**TASK BRIEF**
Transcribe the listing below exactly, leaving nothing out.

======== THE DATA

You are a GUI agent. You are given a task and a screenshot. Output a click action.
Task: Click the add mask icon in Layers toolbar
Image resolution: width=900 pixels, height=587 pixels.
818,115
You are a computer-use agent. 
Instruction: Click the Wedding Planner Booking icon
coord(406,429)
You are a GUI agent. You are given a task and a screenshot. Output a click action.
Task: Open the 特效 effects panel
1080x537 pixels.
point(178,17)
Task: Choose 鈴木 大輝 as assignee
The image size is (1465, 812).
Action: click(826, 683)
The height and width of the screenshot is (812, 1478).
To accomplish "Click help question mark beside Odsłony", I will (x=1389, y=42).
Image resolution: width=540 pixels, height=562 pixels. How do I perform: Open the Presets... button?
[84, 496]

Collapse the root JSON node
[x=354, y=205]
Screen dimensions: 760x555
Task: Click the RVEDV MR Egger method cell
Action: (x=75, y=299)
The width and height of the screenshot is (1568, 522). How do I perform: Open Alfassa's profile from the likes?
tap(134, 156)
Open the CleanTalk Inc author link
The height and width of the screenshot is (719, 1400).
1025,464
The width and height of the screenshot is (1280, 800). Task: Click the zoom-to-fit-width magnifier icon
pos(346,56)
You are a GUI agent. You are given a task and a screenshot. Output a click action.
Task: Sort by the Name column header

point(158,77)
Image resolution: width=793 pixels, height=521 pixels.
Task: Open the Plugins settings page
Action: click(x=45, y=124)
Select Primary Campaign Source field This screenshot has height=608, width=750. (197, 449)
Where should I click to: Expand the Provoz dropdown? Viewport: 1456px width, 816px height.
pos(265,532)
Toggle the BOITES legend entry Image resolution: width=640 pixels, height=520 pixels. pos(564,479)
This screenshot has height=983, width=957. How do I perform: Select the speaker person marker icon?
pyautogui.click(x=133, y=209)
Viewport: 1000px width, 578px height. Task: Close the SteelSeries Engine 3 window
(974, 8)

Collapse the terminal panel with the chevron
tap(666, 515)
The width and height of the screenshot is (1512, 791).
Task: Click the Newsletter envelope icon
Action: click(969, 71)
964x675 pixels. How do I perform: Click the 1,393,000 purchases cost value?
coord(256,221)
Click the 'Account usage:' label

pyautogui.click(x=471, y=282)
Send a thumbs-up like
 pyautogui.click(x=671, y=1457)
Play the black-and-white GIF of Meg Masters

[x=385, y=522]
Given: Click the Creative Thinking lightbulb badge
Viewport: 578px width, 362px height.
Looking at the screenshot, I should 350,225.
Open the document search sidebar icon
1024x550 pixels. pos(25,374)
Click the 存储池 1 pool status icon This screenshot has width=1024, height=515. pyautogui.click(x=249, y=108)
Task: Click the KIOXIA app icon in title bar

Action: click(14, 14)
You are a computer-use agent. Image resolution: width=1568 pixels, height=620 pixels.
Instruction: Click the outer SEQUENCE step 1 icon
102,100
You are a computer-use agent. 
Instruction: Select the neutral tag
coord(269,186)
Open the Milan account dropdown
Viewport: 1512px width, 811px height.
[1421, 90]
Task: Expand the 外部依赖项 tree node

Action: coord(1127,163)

================

**EXPECTED ANSWER**
You are a GUI agent. You are given a task and a screenshot. Output a click action.
Task: Click the add mask icon in Layers toolbar
Image resolution: width=900 pixels, height=587 pixels.
818,115
You are a computer-use agent. 
Instruction: Click the Wedding Planner Booking icon
coord(406,429)
You are a GUI agent. You are given a task and a screenshot. Output a click action.
Task: Open the 特效 effects panel
1080x537 pixels.
point(178,17)
Task: Choose 鈴木 大輝 as assignee
The image size is (1465, 812).
Action: click(826, 683)
The height and width of the screenshot is (812, 1478).
To accomplish "Click help question mark beside Odsłony", I will (x=1389, y=42).
Image resolution: width=540 pixels, height=562 pixels. How do I perform: Open the Presets... button?
[84, 496]

Collapse the root JSON node
[x=354, y=205]
Screen dimensions: 760x555
Task: Click the RVEDV MR Egger method cell
Action: (x=75, y=299)
The width and height of the screenshot is (1568, 522). How do I perform: Open Alfassa's profile from the likes?
tap(134, 156)
Open the CleanTalk Inc author link
The height and width of the screenshot is (719, 1400).
1025,464
The width and height of the screenshot is (1280, 800). Task: Click the zoom-to-fit-width magnifier icon
pos(346,56)
You are a GUI agent. You are given a task and a screenshot. Output a click action.
Task: Sort by the Name column header

point(158,77)
Image resolution: width=793 pixels, height=521 pixels.
Task: Open the Plugins settings page
Action: click(x=45, y=124)
Select Primary Campaign Source field This screenshot has height=608, width=750. (197, 449)
Where should I click to: Expand the Provoz dropdown? Viewport: 1456px width, 816px height.
pos(265,532)
Toggle the BOITES legend entry Image resolution: width=640 pixels, height=520 pixels. pos(564,479)
This screenshot has height=983, width=957. How do I perform: Select the speaker person marker icon?
pyautogui.click(x=133, y=209)
Viewport: 1000px width, 578px height. Task: Close the SteelSeries Engine 3 window
(974, 8)

Collapse the terminal panel with the chevron
tap(666, 515)
The width and height of the screenshot is (1512, 791).
Task: Click the Newsletter envelope icon
Action: click(969, 71)
964x675 pixels. How do I perform: Click the 1,393,000 purchases cost value?
coord(256,221)
Click the 'Account usage:' label

pyautogui.click(x=471, y=282)
Send a thumbs-up like
 pyautogui.click(x=671, y=1457)
Play the black-and-white GIF of Meg Masters

[x=385, y=522]
Given: Click the Creative Thinking lightbulb badge
Viewport: 578px width, 362px height.
Looking at the screenshot, I should 350,225.
Open the document search sidebar icon
1024x550 pixels. pos(25,374)
Click the 存储池 1 pool status icon This screenshot has width=1024, height=515. pyautogui.click(x=249, y=108)
Task: Click the KIOXIA app icon in title bar

Action: click(14, 14)
You are a computer-use agent. Image resolution: width=1568 pixels, height=620 pixels.
Instruction: Click the outer SEQUENCE step 1 icon
102,100
You are a computer-use agent. 
Instruction: Select the neutral tag
coord(269,186)
Open the Milan account dropdown
Viewport: 1512px width, 811px height.
[1421, 90]
Task: Expand the 外部依赖项 tree node

Action: coord(1127,163)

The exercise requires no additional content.